MACHINE LEARNING

MACHINE LEARNING January 1, 2013

COMS4771-001 COURSE INFO

Time & Location	Tue / Thu 1:10pm-2:25pm at HAMILTON HAL 702
Instructors	Adrian Weller, adrian(at)cs(dot)columbia(dot)edu & Ilia Vovsha, iv2121(at)columbia(dot)edu
Office Hours	Tue & Thu 2:30-3:15pm at CEPSR 6LE5 (Adrian) Fri 1:30-3:00pm at CEPSR 6LE5 (Ilia)
TAs	Xu Tan, ttanxu(at)gmail(dot)com Peng Jiang, pj2243(at)columbia(dot)edu Ran Yu, ry2239(at)columbia(dot)edu
Bulletin Board	Available via courseworks.columbia.edu and is the best way to contact the Professor and the TAs. Use it for clarifications on lectures, questions about homework, etc.

Prerequisites: Background in calculus, linear algebra, and statistics.
Programming ability in some (any) language.

Description:
The course introduces various topics in machine learning. Material will include:
Baeysian inference & decision theory, Gaussian and exponential family distributions, 
maximum likelihood, least squares, linear regression, linear classification, 
neural networks, statistical learning theory, support vector machines, kernel methods,   
mixture models, the EM algorithm, graphical models, and hidden Markov models.
Students are expected to implement several algorithms in Matlab, and have some 
background in calculus, linear algebra, and statistics.

Recommended Texts:

The following three books are highly recommended.
Specifically, the Duda & Hart text is a very gentle introduction to many of the topics that will be covered in the first part of the course.
The Bishop book is a slightly more advanced discussion of many topics in machine learning.
The Jordan & Bishop text is very good on graphical models, which will be covered in the second half of the course.

Michael I. Jordan and Christopher M. Bishop, Introduction to Graphical Models.

Still unpublished. Available online (password-protected) on class home page.

Christopher M. Bishop, Pattern Recognition and Machine Learning, Springer.

2006 First Edition is preferred. ISBN: 0387310738. 2006.

R.O. Duda, P.E. Hart and D.G. Stork, Pattern Classification, John Wiley & Sons, 2001.

Optional Texts: Available at library (additional handouts and pointers to useful sites will also be provided).

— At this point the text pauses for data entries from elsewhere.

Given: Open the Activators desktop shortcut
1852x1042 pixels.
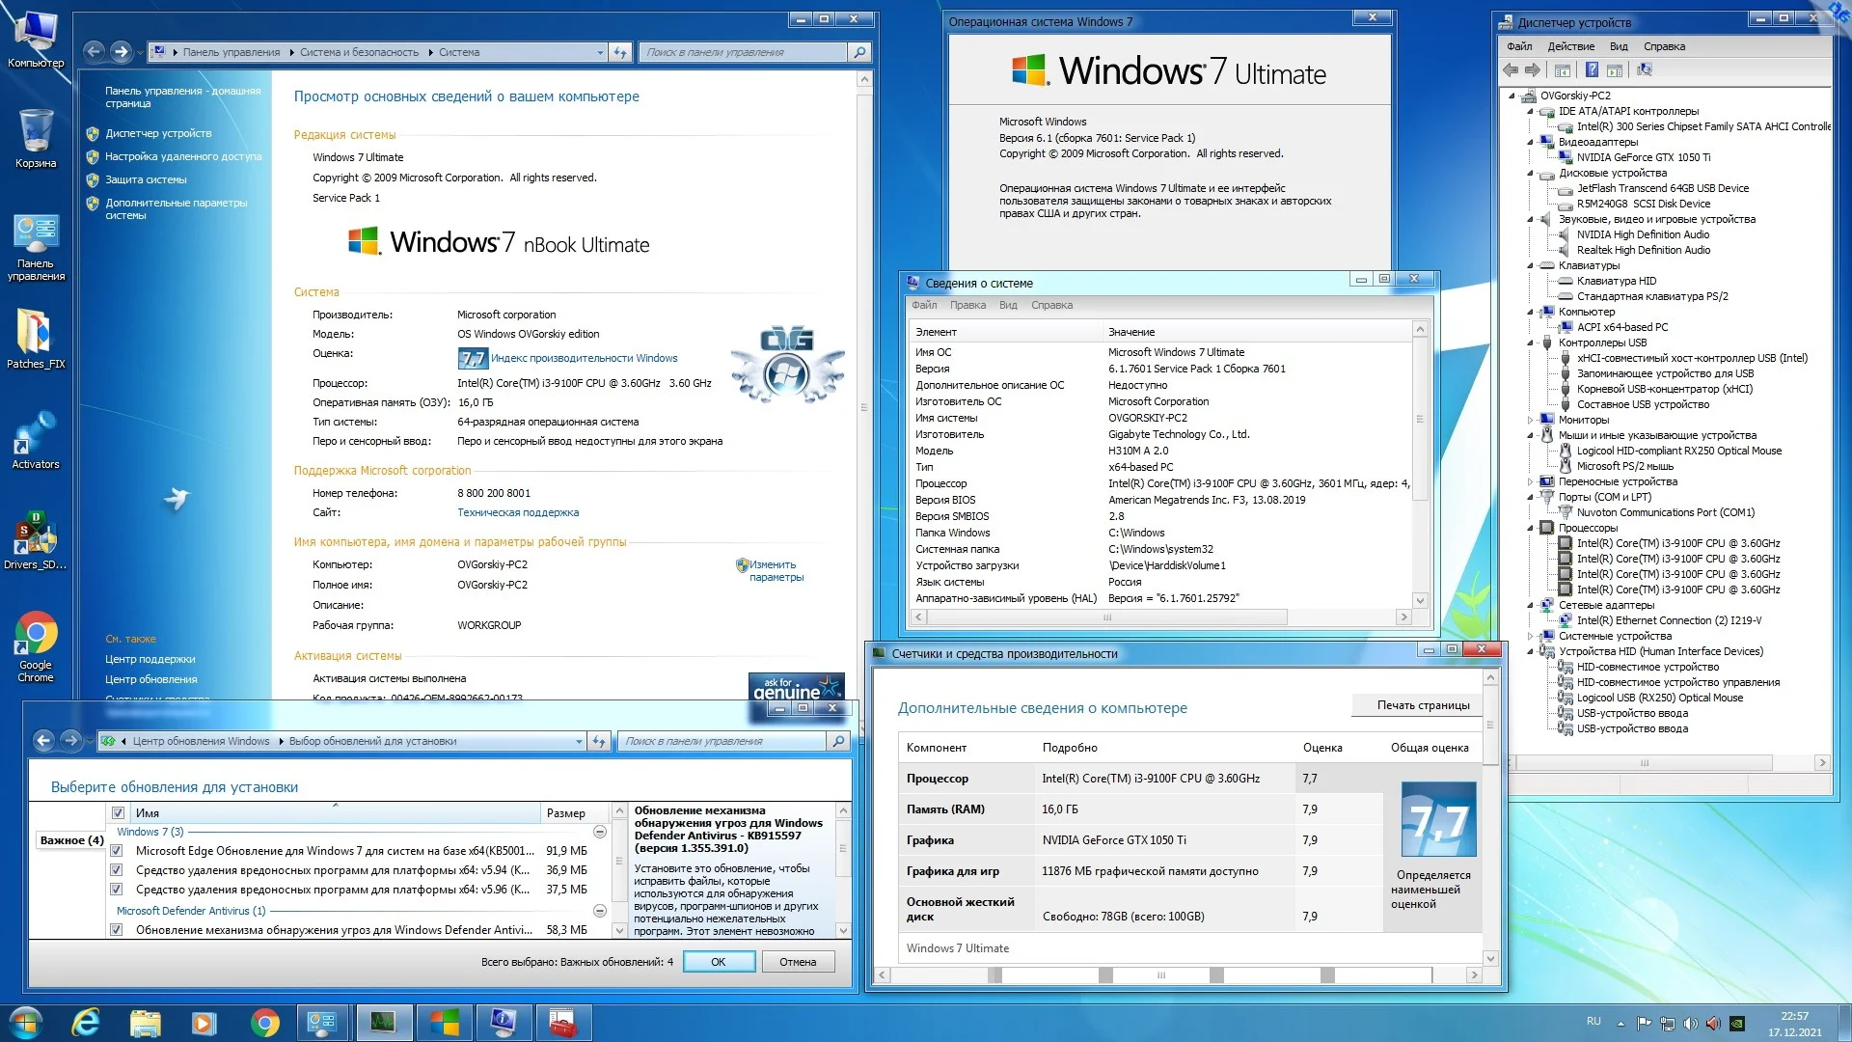Looking at the screenshot, I should point(36,434).
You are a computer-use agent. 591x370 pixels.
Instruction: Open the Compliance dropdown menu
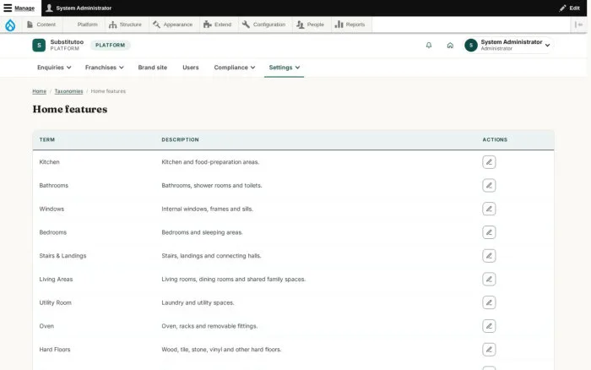click(235, 68)
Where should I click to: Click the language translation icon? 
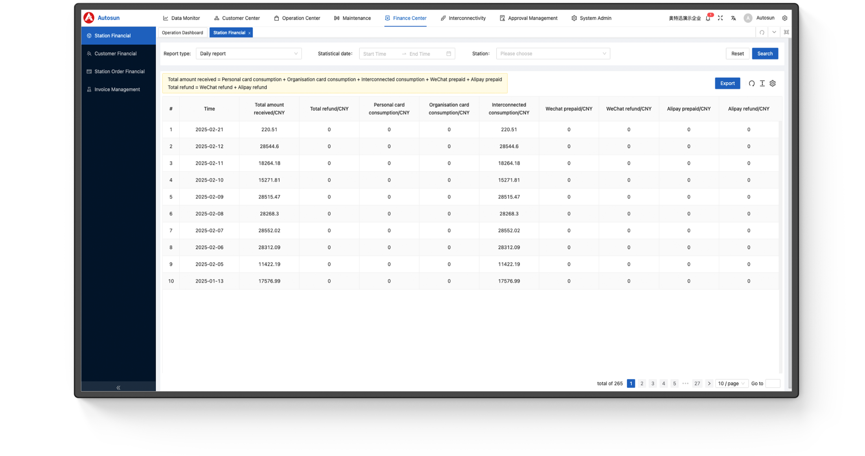click(733, 18)
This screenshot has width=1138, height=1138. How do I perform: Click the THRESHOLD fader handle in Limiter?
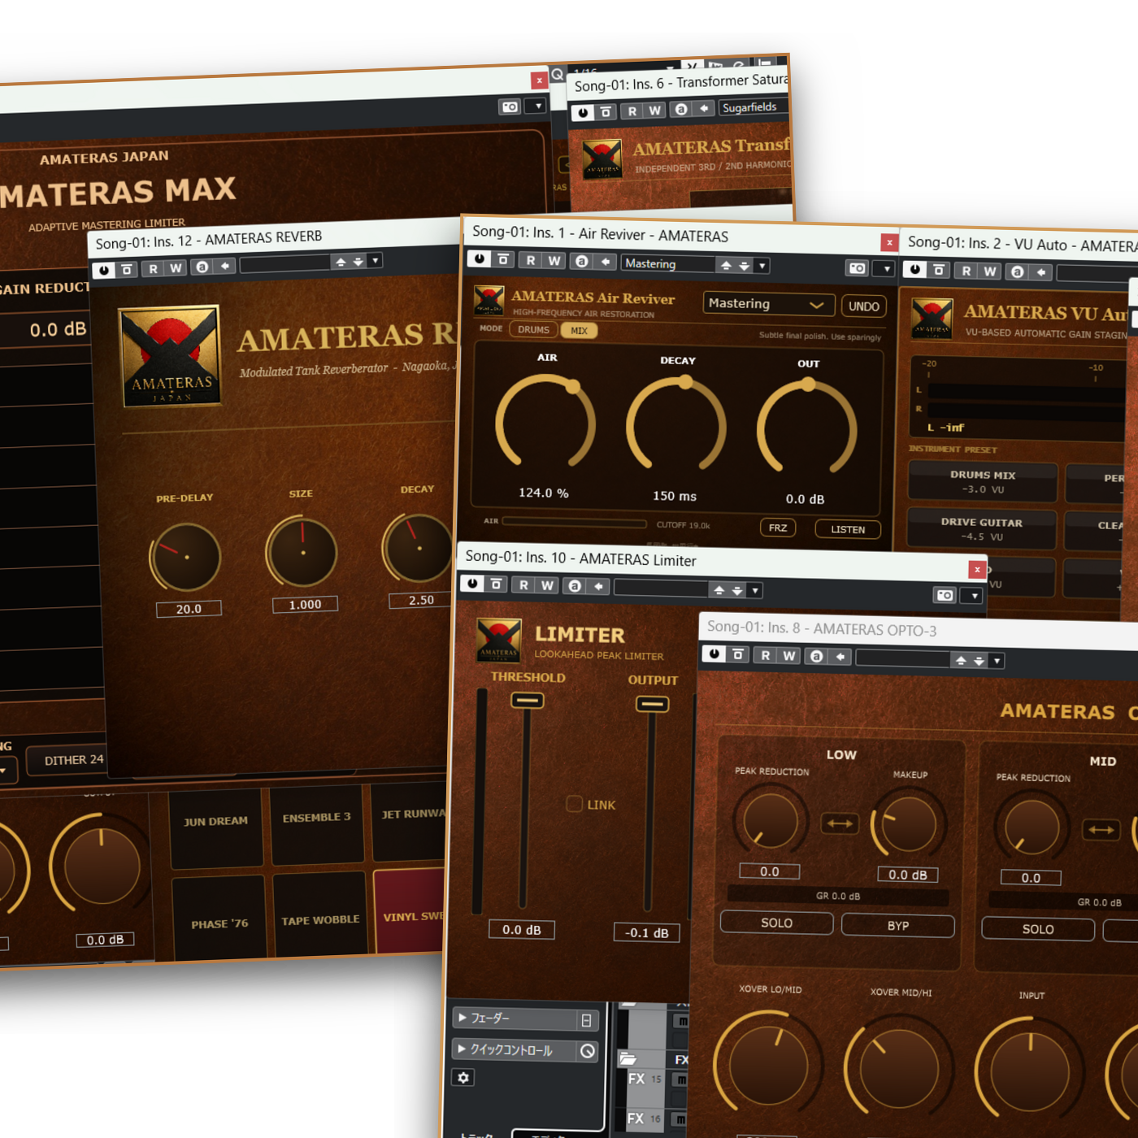pyautogui.click(x=527, y=701)
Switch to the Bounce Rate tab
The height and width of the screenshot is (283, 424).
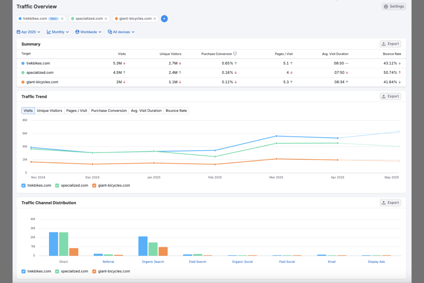click(x=176, y=110)
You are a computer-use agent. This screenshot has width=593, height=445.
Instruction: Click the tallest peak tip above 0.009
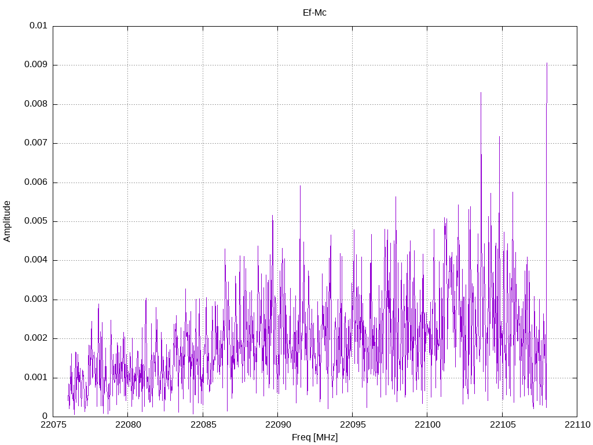pos(547,63)
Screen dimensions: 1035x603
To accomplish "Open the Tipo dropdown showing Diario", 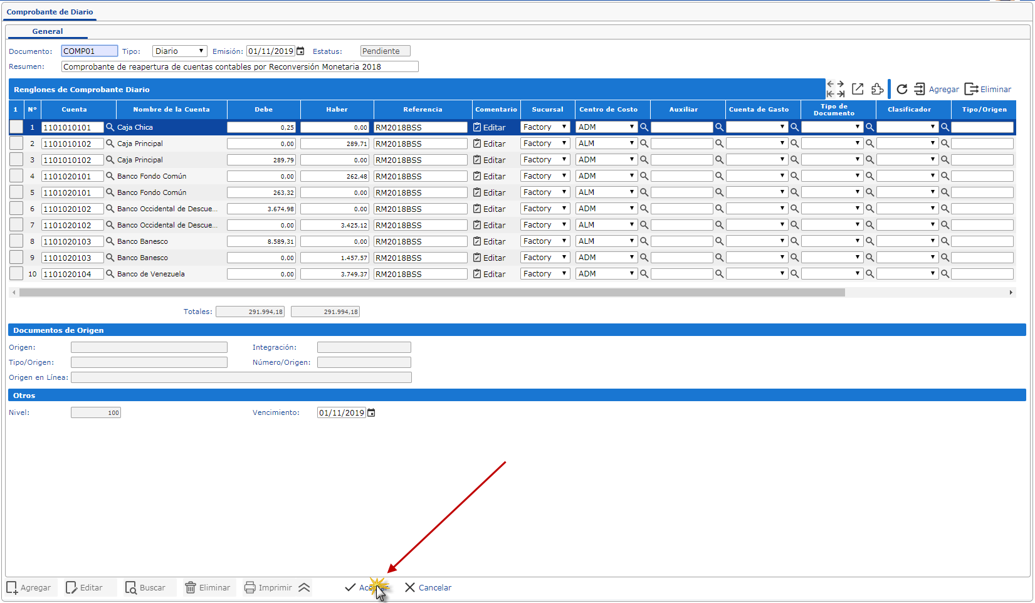I will (179, 51).
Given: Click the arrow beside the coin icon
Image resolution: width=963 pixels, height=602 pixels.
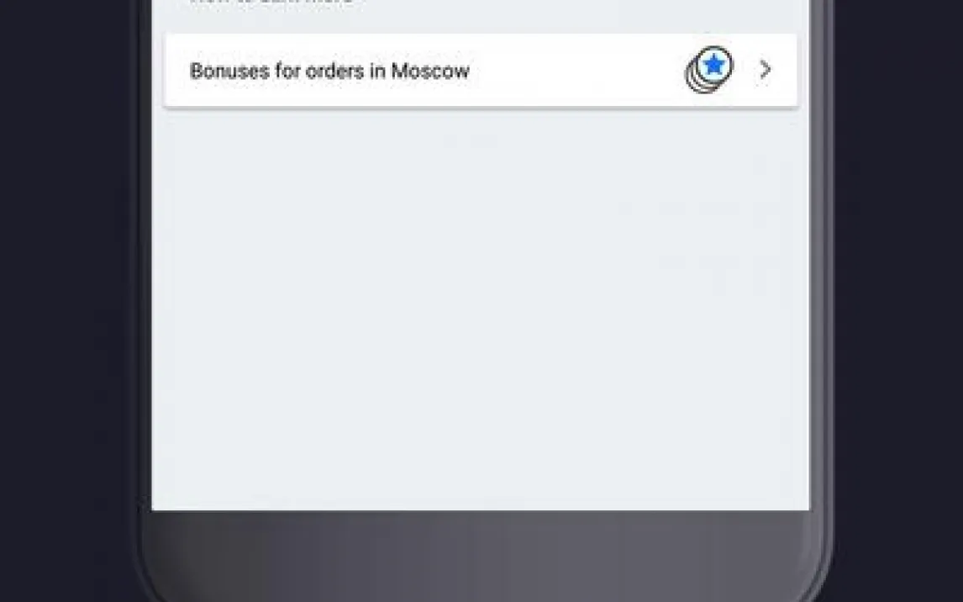Looking at the screenshot, I should (x=765, y=70).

V. Vapnik, Statistical Learning Theory, Wiley-Interscience, 1998.

Trevor Hastie, Robert Tibshirani and Jerome Friedman, The Elements of Statistical Learning,
Springer-Verlag New York USA, 2009. 2nd Edition. ISBN 0387848576.

D. Mackay, Information Theory, Inference and Learning Algorithms,
Cambridge University Press, 2003, available to download online.

Graded Work: Grades will be based on homeworks (40%), the midterm (around 25%),

and the final exam (around 35%). Any material covered in

assigned readings, handouts, homeworks, solutions, or lectures may appear in exams. Your worst homework will not count towards your grade.

If you miss the midterm and don't have an official reason, you will get 0 on it.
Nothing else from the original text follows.